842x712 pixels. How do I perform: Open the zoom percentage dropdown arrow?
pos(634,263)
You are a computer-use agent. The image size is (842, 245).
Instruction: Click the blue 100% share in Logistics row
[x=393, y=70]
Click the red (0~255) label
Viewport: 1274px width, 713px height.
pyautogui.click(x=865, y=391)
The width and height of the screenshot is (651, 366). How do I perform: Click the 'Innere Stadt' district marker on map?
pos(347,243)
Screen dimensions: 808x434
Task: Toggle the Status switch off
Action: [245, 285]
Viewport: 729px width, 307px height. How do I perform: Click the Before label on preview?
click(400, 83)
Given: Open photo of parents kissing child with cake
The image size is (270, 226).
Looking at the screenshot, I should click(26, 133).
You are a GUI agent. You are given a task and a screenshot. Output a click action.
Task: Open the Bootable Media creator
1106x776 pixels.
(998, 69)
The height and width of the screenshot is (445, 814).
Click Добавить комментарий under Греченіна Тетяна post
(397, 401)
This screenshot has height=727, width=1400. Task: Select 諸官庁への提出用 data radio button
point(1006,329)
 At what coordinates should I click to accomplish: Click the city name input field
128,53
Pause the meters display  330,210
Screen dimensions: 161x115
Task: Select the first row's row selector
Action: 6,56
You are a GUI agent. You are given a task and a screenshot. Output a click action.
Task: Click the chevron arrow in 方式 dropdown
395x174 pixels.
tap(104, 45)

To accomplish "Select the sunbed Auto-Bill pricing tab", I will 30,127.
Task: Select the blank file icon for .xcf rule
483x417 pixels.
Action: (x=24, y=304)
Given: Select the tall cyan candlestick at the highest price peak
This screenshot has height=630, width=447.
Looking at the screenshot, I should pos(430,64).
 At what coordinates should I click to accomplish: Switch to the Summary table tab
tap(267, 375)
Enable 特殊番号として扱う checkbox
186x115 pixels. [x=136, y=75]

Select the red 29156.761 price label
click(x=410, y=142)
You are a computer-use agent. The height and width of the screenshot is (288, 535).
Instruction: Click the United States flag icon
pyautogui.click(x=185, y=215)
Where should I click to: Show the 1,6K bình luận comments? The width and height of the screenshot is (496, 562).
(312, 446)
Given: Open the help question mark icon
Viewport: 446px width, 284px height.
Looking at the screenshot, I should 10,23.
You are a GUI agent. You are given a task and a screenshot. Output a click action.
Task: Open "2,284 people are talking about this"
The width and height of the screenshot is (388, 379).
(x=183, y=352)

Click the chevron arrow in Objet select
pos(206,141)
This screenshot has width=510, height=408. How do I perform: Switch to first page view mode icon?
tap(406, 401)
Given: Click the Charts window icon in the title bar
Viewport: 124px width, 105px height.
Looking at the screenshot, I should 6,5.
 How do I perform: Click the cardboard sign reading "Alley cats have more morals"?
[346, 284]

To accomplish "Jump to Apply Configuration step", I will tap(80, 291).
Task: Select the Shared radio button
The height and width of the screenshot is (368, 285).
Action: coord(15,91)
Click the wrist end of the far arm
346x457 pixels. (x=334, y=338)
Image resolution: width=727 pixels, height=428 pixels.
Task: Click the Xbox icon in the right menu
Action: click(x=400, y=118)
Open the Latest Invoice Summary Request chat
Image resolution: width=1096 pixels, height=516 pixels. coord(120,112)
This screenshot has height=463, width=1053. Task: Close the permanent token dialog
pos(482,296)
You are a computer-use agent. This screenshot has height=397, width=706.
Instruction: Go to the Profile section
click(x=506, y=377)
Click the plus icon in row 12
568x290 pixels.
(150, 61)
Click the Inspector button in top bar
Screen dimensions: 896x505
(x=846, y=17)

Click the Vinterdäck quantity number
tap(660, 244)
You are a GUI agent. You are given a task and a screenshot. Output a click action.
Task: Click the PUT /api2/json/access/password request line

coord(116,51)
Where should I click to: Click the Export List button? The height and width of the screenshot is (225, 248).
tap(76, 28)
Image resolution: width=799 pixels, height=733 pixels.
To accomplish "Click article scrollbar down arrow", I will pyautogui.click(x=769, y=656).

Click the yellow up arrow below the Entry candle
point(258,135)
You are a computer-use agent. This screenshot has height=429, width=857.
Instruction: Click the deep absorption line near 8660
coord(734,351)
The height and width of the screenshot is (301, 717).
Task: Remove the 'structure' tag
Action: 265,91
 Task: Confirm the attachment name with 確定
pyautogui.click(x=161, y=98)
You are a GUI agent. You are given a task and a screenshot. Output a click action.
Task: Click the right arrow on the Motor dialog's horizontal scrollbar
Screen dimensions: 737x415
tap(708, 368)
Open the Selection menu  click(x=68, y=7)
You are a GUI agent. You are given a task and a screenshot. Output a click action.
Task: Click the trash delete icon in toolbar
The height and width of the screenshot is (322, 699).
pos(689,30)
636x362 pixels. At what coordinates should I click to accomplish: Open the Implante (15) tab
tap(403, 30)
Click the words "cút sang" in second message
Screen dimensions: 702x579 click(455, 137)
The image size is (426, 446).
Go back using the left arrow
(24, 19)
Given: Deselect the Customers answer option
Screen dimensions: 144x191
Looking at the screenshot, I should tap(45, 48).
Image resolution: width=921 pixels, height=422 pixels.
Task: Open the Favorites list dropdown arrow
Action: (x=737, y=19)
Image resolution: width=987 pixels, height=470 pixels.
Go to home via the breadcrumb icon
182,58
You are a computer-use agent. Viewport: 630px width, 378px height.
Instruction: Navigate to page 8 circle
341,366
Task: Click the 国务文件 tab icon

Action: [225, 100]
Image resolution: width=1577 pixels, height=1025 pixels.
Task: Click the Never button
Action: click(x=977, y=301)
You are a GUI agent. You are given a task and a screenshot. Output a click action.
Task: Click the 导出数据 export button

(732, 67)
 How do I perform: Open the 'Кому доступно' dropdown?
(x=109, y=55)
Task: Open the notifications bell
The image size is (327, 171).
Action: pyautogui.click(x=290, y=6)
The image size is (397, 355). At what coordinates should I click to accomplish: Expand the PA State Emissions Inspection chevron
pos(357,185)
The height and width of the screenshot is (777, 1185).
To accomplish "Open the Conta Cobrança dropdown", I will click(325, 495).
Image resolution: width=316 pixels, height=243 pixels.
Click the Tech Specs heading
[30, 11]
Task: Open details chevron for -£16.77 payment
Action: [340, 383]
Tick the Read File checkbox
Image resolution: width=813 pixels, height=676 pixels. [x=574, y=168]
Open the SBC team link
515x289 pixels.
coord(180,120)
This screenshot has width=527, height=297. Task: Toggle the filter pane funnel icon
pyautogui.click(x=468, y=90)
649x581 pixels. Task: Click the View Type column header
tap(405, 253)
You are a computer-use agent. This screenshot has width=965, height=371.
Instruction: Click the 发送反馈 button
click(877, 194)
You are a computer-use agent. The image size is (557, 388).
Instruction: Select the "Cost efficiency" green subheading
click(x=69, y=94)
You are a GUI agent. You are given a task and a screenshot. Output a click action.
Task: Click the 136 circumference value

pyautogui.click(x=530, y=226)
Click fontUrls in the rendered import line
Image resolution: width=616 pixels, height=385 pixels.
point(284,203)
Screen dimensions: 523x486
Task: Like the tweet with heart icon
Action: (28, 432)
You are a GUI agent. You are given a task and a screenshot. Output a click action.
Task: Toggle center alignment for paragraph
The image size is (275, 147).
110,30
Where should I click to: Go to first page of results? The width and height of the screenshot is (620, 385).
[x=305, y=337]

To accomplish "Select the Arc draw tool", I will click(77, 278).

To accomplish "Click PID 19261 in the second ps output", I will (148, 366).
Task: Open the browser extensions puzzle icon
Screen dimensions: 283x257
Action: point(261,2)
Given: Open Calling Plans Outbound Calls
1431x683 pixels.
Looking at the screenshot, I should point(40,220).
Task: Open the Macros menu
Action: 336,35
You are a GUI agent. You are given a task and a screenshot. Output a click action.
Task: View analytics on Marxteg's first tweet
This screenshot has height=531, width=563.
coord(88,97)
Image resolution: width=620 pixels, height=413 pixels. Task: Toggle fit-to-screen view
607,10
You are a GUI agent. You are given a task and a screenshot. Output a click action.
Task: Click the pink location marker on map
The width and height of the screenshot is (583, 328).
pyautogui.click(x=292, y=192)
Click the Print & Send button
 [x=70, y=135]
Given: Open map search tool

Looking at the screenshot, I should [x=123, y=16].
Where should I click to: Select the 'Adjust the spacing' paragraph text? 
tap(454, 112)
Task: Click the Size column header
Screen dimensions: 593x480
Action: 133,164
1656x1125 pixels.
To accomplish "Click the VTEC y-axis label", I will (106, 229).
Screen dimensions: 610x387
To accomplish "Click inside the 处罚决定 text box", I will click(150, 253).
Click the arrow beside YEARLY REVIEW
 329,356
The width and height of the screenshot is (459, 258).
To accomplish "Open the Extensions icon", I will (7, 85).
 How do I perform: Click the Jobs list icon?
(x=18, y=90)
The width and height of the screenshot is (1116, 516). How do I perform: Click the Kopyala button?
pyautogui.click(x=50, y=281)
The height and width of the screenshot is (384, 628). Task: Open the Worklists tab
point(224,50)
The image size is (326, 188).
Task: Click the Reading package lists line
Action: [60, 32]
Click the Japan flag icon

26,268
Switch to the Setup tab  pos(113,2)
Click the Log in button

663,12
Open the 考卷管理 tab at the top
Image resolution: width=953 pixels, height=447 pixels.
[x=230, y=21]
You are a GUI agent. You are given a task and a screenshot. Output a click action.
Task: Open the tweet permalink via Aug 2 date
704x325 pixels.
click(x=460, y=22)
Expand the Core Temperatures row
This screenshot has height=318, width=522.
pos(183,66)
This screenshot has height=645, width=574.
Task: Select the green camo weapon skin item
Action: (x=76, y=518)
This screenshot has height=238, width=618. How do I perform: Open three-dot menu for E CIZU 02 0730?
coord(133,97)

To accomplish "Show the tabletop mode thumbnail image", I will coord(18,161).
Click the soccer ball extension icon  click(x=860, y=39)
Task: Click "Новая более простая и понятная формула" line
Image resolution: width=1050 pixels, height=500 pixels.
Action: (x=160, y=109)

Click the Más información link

-.-.-

In the listing above, start at the line with "Click the arrow beside YEARLY REVIEW", go on through the line with "Click the soccer", and copy each of those lines exactly; leave out all the rest.

| Response to this task |
Click the arrow beside YEARLY REVIEW
 329,356
The width and height of the screenshot is (459, 258).
To accomplish "Open the Extensions icon", I will (7, 85).
 How do I perform: Click the Jobs list icon?
(x=18, y=90)
The width and height of the screenshot is (1116, 516). How do I perform: Click the Kopyala button?
pyautogui.click(x=50, y=281)
The height and width of the screenshot is (384, 628). Task: Open the Worklists tab
point(224,50)
The image size is (326, 188).
Task: Click the Reading package lists line
Action: [60, 32]
Click the Japan flag icon

26,268
Switch to the Setup tab  pos(113,2)
Click the Log in button

663,12
Open the 考卷管理 tab at the top
Image resolution: width=953 pixels, height=447 pixels.
[x=230, y=21]
You are a GUI agent. You are given a task and a screenshot. Output a click action.
Task: Open the tweet permalink via Aug 2 date
704x325 pixels.
click(x=460, y=22)
Expand the Core Temperatures row
This screenshot has height=318, width=522.
pos(183,66)
This screenshot has height=645, width=574.
Task: Select the green camo weapon skin item
Action: (x=76, y=518)
This screenshot has height=238, width=618. How do I perform: Open three-dot menu for E CIZU 02 0730?
coord(133,97)

To accomplish "Show the tabletop mode thumbnail image", I will coord(18,161).
Click the soccer ball extension icon  click(x=860, y=39)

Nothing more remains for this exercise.